Collected data entries:
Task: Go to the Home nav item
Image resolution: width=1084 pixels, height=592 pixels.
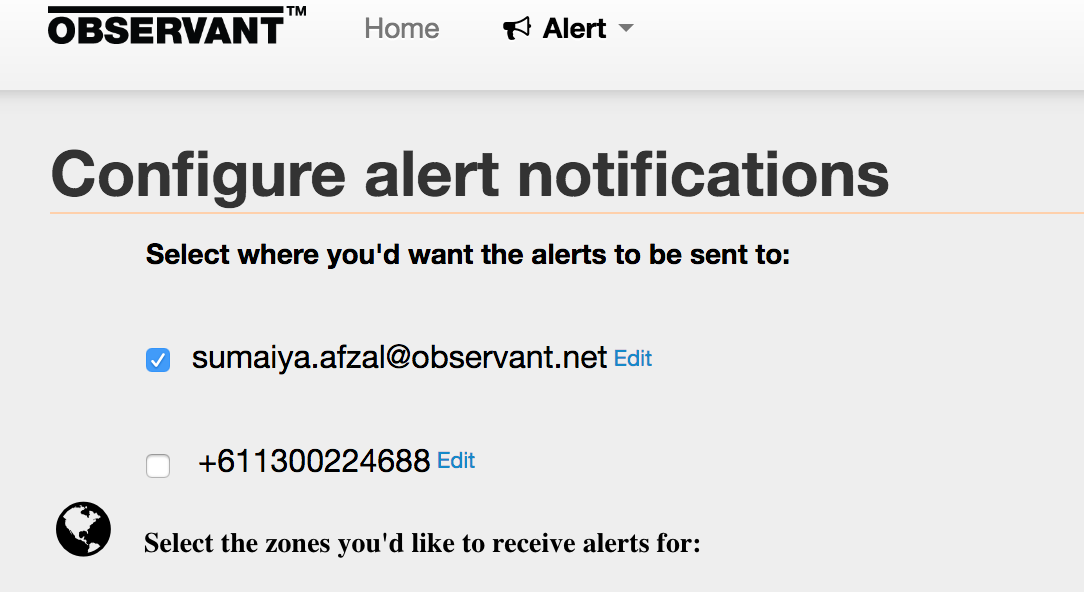Action: tap(401, 29)
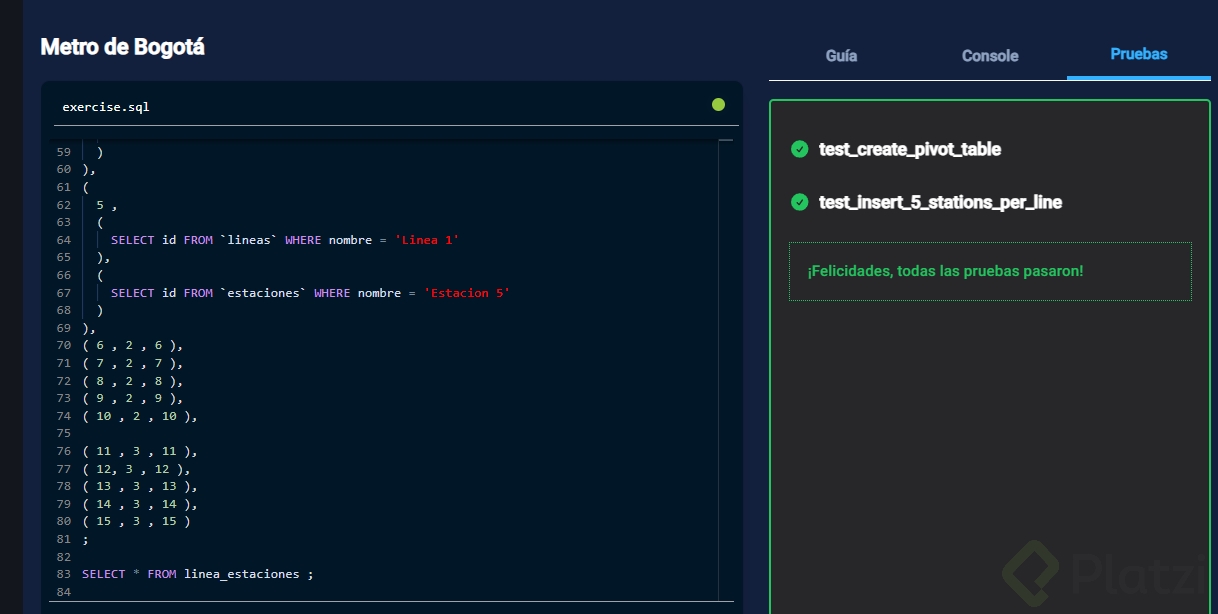Switch to the Guía tab

(x=841, y=56)
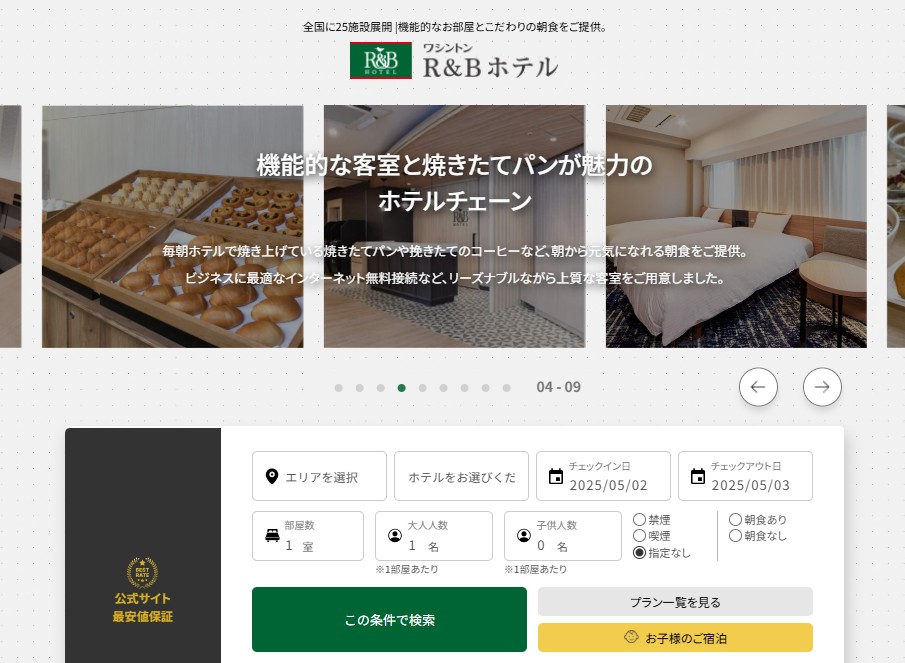Click the location pin icon
This screenshot has height=663, width=905.
click(272, 476)
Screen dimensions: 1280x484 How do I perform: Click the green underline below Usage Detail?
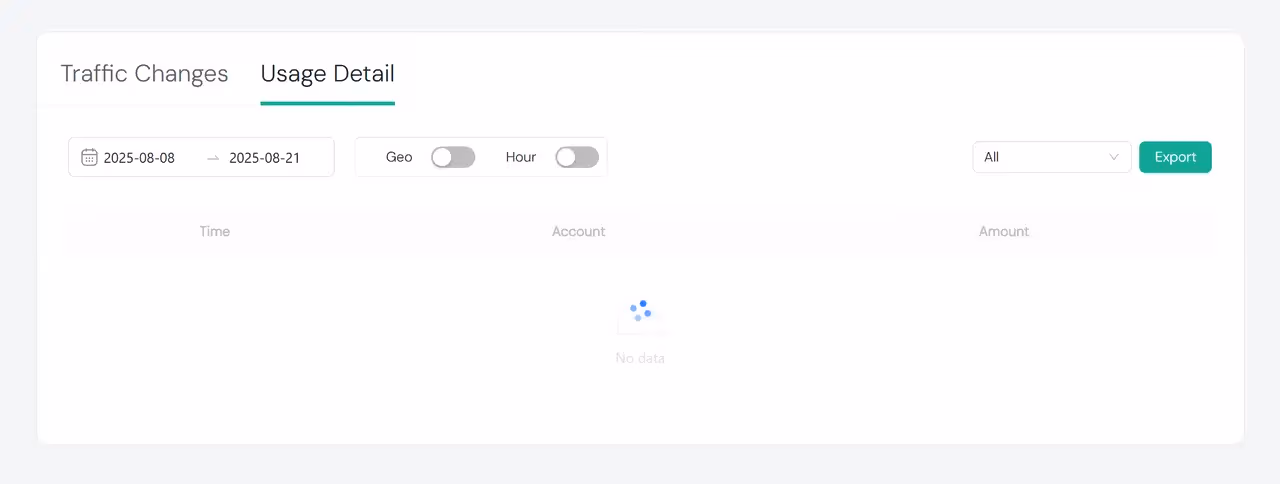pyautogui.click(x=327, y=102)
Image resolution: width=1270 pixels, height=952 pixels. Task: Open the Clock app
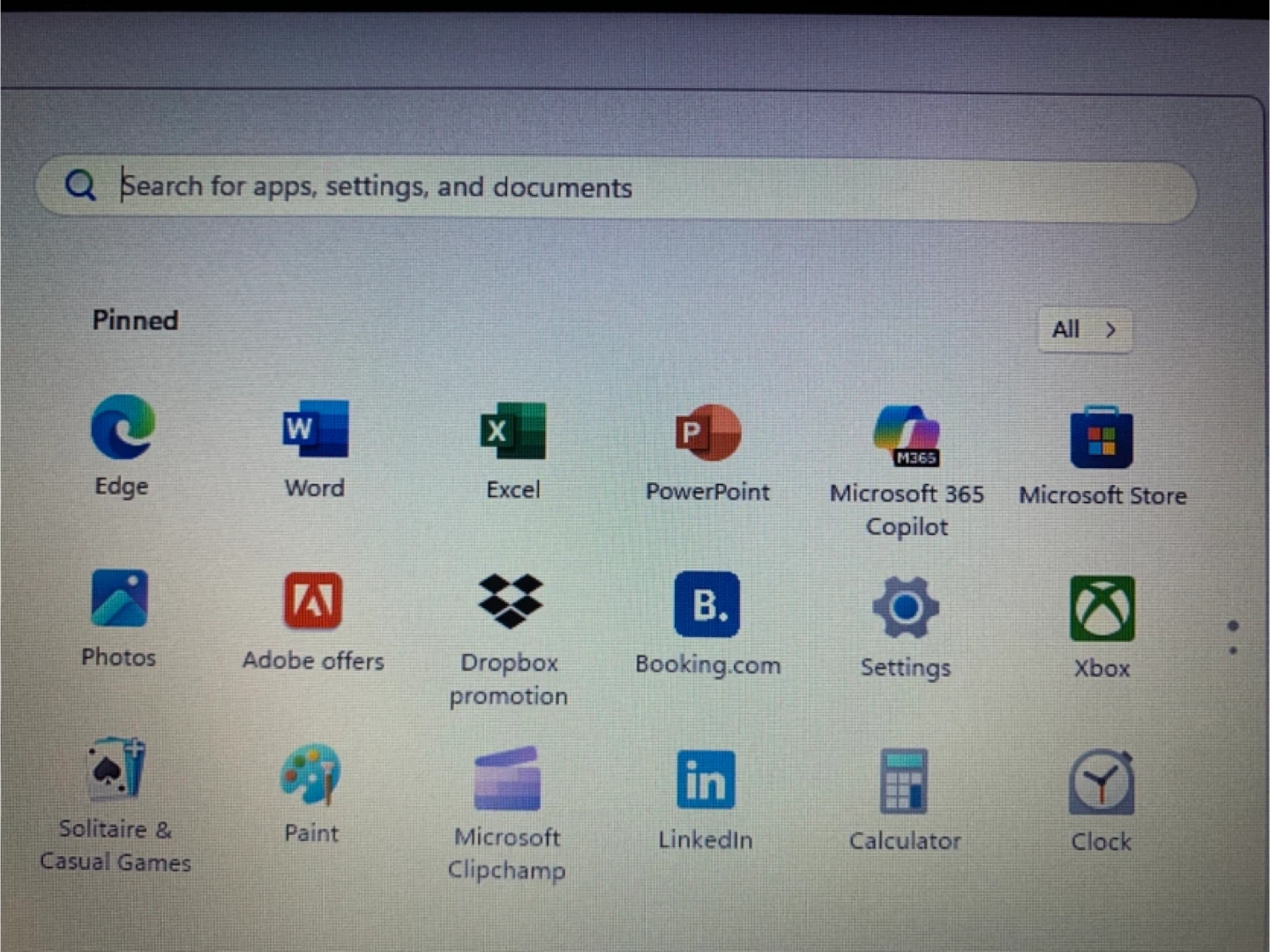1102,783
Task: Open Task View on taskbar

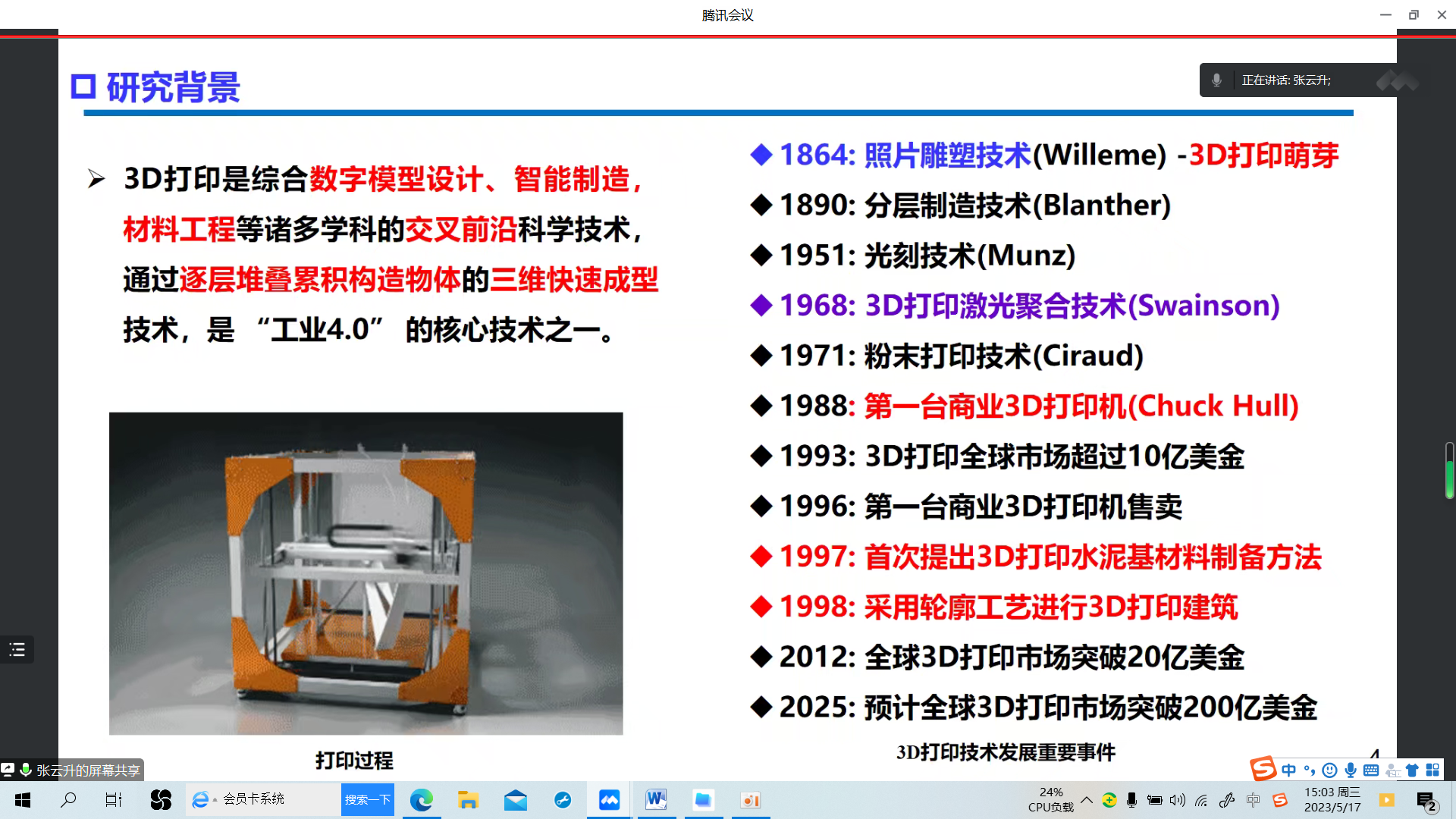Action: coord(114,800)
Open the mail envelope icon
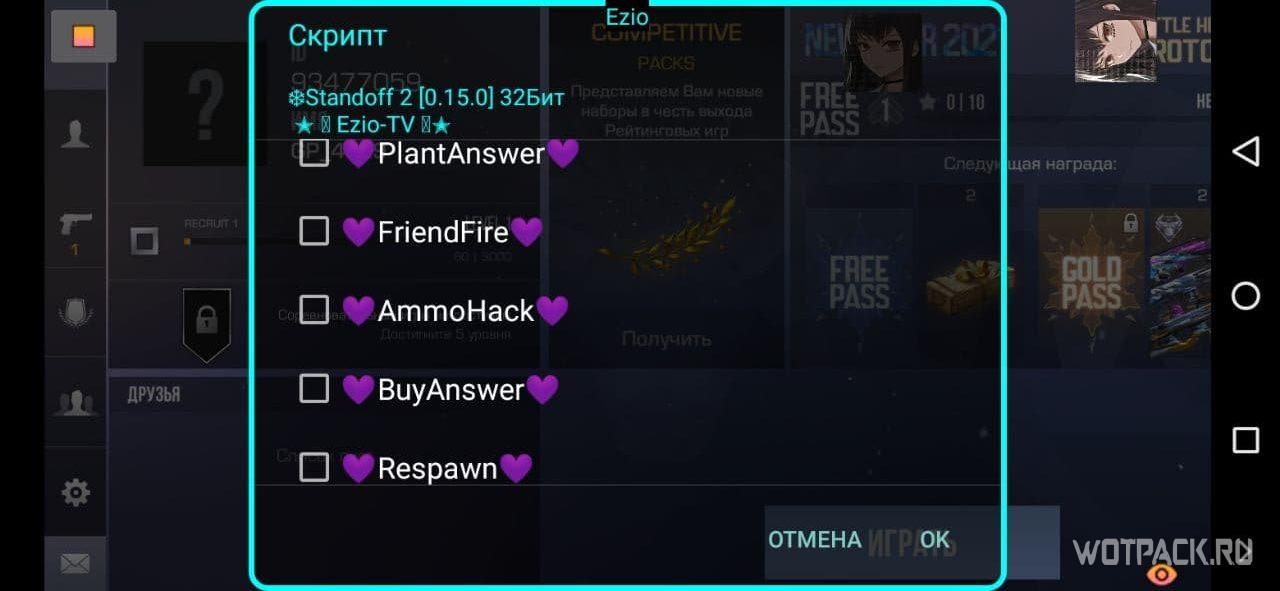The width and height of the screenshot is (1280, 591). coord(75,564)
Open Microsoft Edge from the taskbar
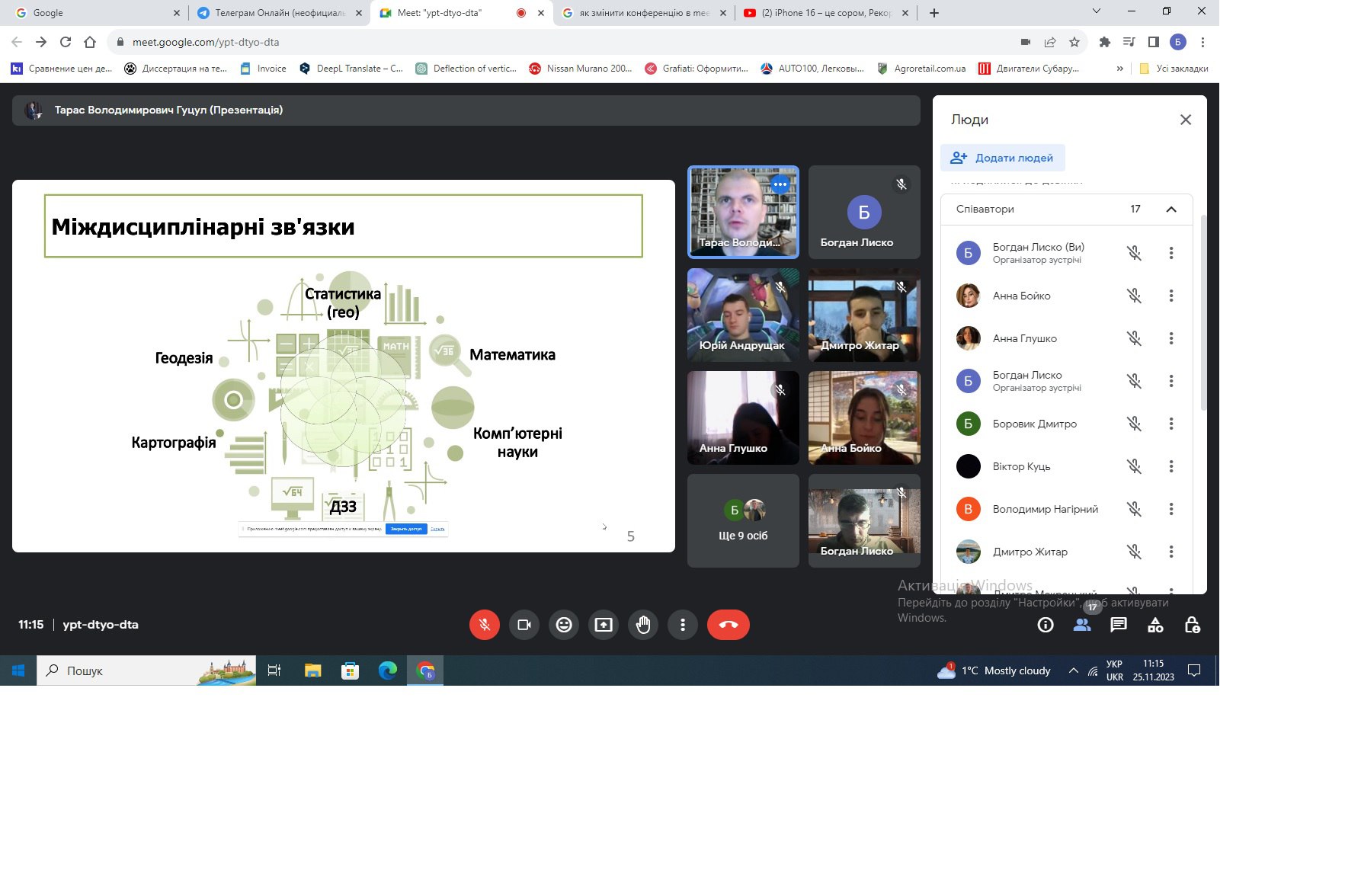Viewport: 1361px width, 896px height. point(388,670)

WRITTEN REQUEST. Retype the rows from the start of the records through the line that contains "click(272, 476)", keeping every line exactly the same. Leave the pictures out of your answer.

CORRECT ANSWER.
Task: Go to the Home nav item
Image resolution: width=1084 pixels, height=592 pixels.
Action: tap(401, 29)
Switch to the Guía tab

(x=841, y=56)
Click the location pin icon
This screenshot has height=663, width=905.
click(272, 476)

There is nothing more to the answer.